Sometimes it’s hard for me to believe, but I’ve lived around Princeton Junction now for more than 30 years, and I’ve been part of this parish for almost all that time, almost 20 of them as a deacon. And on the one hand I wonder of course what’s happened to my life so quickly, it wasn’t at all what I had planned, at one point I was hoping for a lot more excitement than you get in West Windsor. But on the other hand the fact is that being around a place and a group of people for so long is a tremendous pleasure in life. No matter where I go around town, from the train to Wegman’s, I run into friends and faces I know, and especially when I come here, and look around, see people coming up for communion, I’m amazed at how many of you I know, even when I forget names, which I always do, I know so many faces I feel a connection with, and also a sense of faith and trust. I hope you have a few circles in your life that operate like that, your family, your friends, where you have people and faces that give you a sense of a home base. We can’t live without that, like the old TV show used to say, we need places where everybody knows your name.
But now let’s think about these deep connections we feel with people in a different light, by turning to this week’s gospel reading. I think this gospel reading is about that feeling and the connection we have with the people we know and love, but also is asking us a hard question about how we feel about and react to people we don’t know. In this story of the three travelers on the road down from Jerusalem, I think we ought to assume that even the first two of them, the priest and the Levite, if the beaten man had been a friend or a relative, someone from the parish, surely they would have stopped, and fallen to their knees at his side, and tried to do something. But the point is that the beaten man was a stranger, not someone they knew, and so since it wasn’t, we can almost see the calculation start in their minds, weighing the risks and the situation. This was a high-crime area: Is this whole scene faked up to trap me? Is this beaten man a criminal? Is he crazy? Did he bring this on himself? If it was someone they recognized with a start of recognition — My God, how did this happen to someone I know? — their instincts would take over, but since it isn’t someone they knew, their minds are crowded with barriers and questions.
But of course that is the point of the story, it’s the question that was put to Jesus before the story: Who is our neighbor, are there any limits? And of course as he does with so many questions like this, Jesus doesn’t answer it, he doesn’t tell us who our neighbor is, he shows us what neighbors do. And what neighbors do is react with the same compassion to everyone, they allow their heart to overcome any kind of question of Who is this? Even a Samaritan Jewish heretic can get it right, it has nothing to do with our faith or our status, it has to do with a way of reacting to the world with a compassion that doesn’t divide it into neighbors and outsiders.
Maybe by coincidence, this weekend our bishop is asking all of us who preach on Sunday to draw people’s attention to immigrants in our own country, legal and illegal, and to ask ourselves how we react to these invisible neighbors, strangers to us and yet God reminds us today that they are not strangers.
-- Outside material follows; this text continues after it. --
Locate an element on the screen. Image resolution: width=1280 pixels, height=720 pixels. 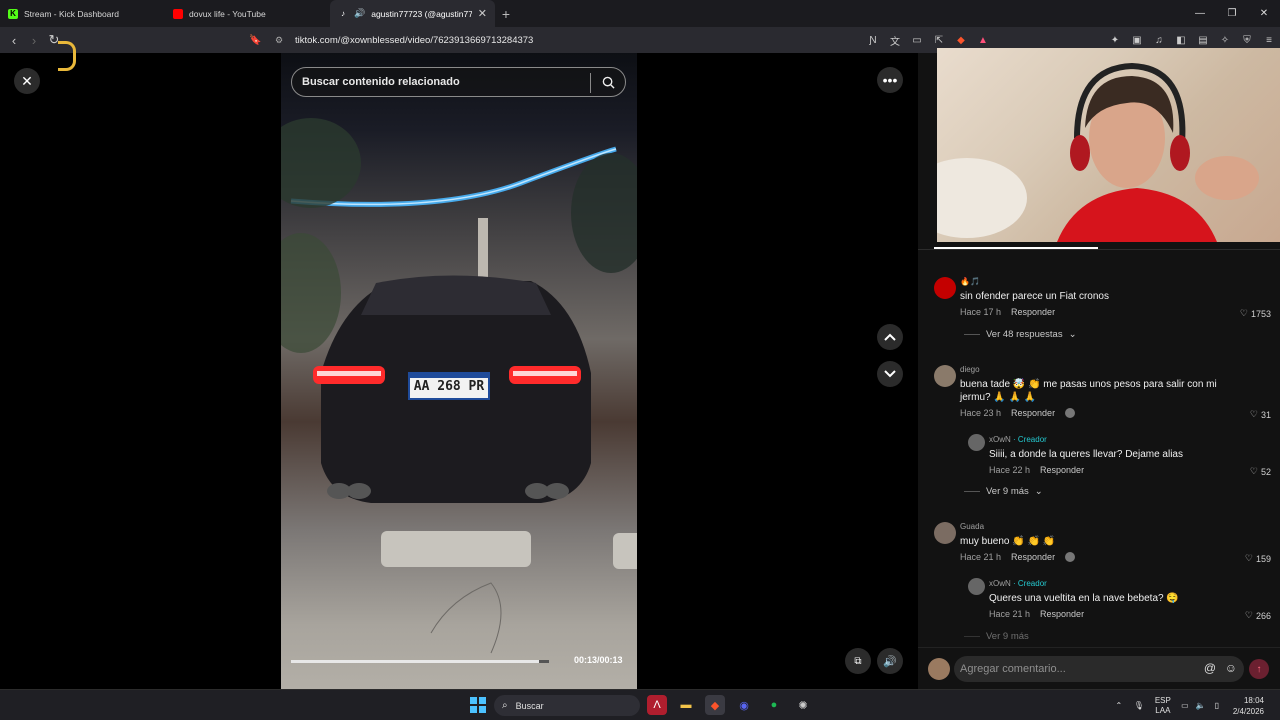
view-more-label: Ver 9 más is located at coordinates (1008, 636).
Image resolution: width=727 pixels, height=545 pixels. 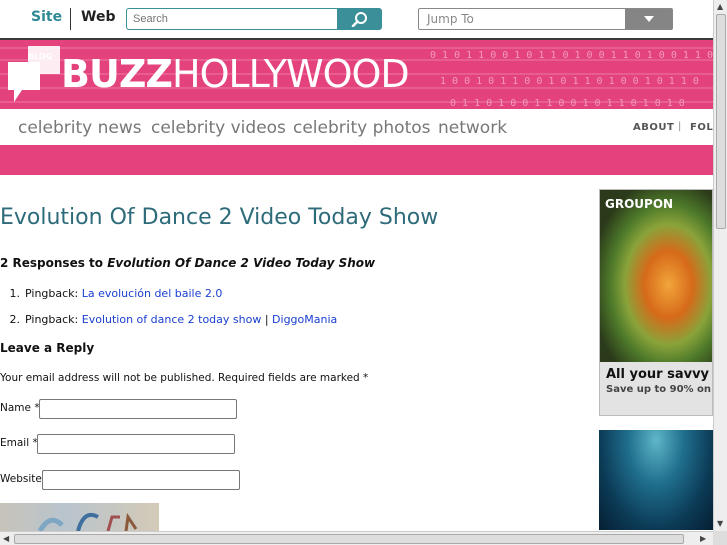 I want to click on captcha-image, so click(x=80, y=517).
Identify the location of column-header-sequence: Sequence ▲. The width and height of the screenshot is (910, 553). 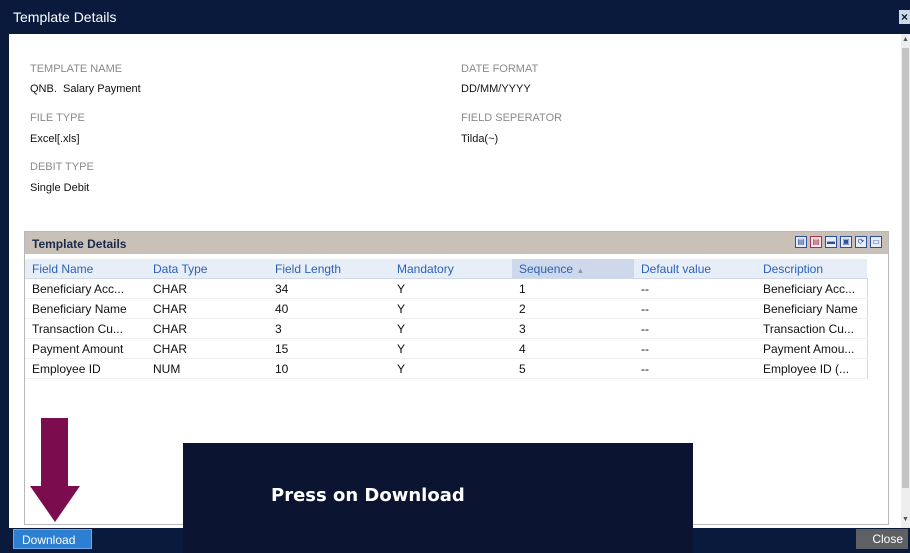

Maybe also by coincidence, this week Pope Francis made his first trip outside of Rome, and his destination says a lot about what he hopes we will be thinking of this week. He went to a small island off the coast of Sicily where thousands of primarily Muslim immigrants end up when they are desperate to leave Africa and the Middle East for a new life. They find themselves there without anywhere to turn, and many of them die making the trip. It is the Mexican border crossing of Europe. You might want to go find the Pope’s homily from this trip, it is clearly preached from the heart, he says that is easy for all of us to live in a bubble that is beautiful but insubstantial, where we surround ourselves with things and people that we know, but where real compassion, real tears, for the things that happen outside our bubble are becoming more and more rare.
And that is where following this gospel starts, not with debating immigration laws or programs or works of charity, but with tears of compassion. It was great that the good Samaritan gave someone a ride, lost an hour or two on a business trip, and spent a few dollars wisely. But that all happened because the gospel says he allowed his heart to be moved, and thought, that could be me or someone I love. That is what we want our hearts to be like, recognizing with a jolt that the neighbors we love are not just here, but everywhere we look.